Riccardo Tisci has left the building. As we wait for the news about his successor at Givenchy—all we could elicit today was an assurance that the announcement would happen “very soon”—the studio team has designed an interim collection. As these things go, this was a clever one. For Fall 2017, the atelier chose 27 looks from Tisci’s 12-year oeuvre, each one, as a PR rep put it, “as representative of the house codes as possible.” He didn’t mean Tisci’s codes; he meant Hubert de Givenchy’s, and he included lace and ruffles in that number. But, of course, the pieces in the new Fall collection bear Tisci’s stamp. If the house has a global image now it is not thanks to its founder or his earlier successors; it is due to the untested young Italian, barely 30, who took over in 2005.
As famous and successful as he became, Tisci required a while to warm up and grow into his role, truth be told; the great majority of the pieces in this collection date from 2010 and later, which is five years after he took the job.
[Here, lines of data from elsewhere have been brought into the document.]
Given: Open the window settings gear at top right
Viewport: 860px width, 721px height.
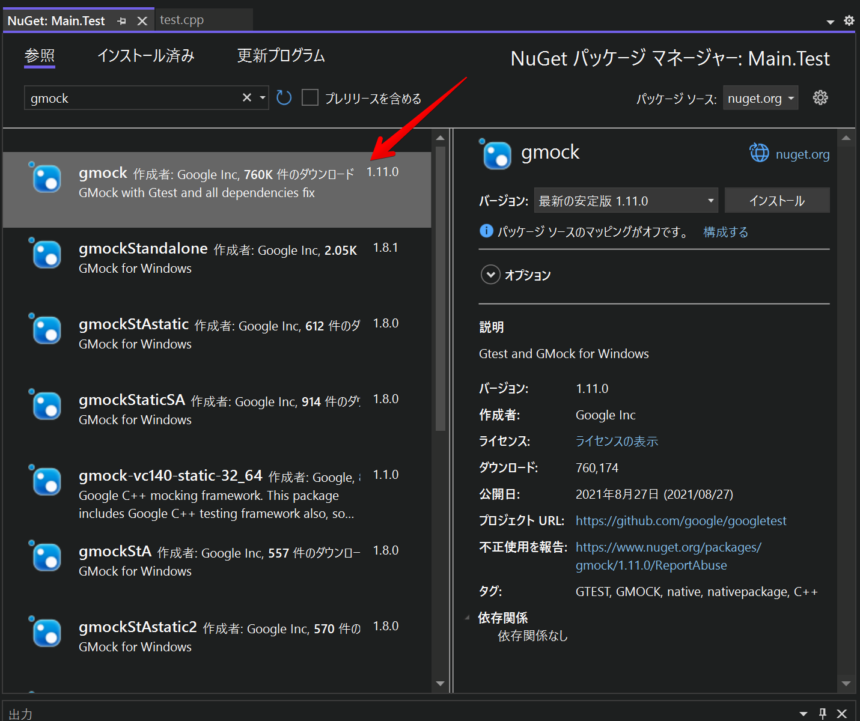Looking at the screenshot, I should point(849,20).
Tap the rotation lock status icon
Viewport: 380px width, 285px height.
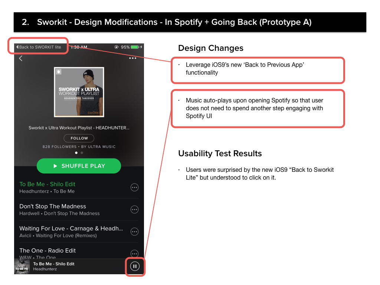click(x=117, y=47)
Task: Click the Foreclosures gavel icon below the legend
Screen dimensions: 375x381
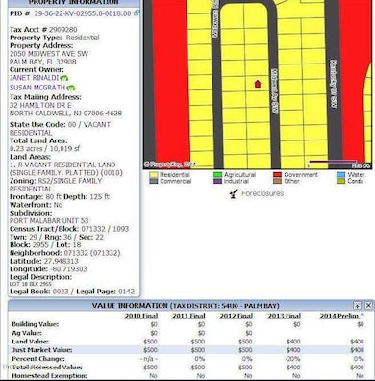Action: (x=234, y=193)
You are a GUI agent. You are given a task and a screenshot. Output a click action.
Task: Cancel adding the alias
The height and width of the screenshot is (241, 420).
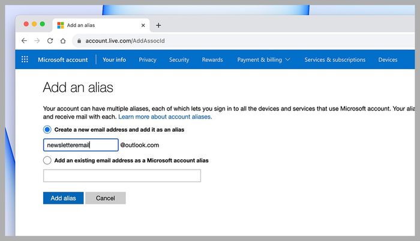pyautogui.click(x=105, y=198)
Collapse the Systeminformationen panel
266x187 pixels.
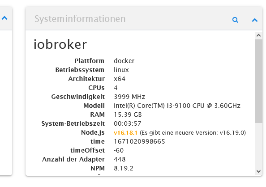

That’s a point worth making, considering that these days creative directors are lucky if they last three years, let alone nearly twice that. Tisci may be the last of his kind, which isn’t a good thing for fashion. Consistency is the ugly stepsister of change in this business, but it’s just as essential. Maybe more. It takes time to establish a voice and make it connect across markets and media. Let’s remember that fact as we greet Givenchy’s new creative director in the coming weeks. Days? And let’s honor all that Tisci contributed to this house—most recently the best-in-show beaded flapper dress that Emma Stone wore when she picked up her Best Actress Oscar at the Academy Awards last month.
And now a word for the studio team. They came up with the timely idea of presenting this interim collection entirely in red, the color of the season. Whoever replaces RT should be happy to know that these guys and girls have their eyes open.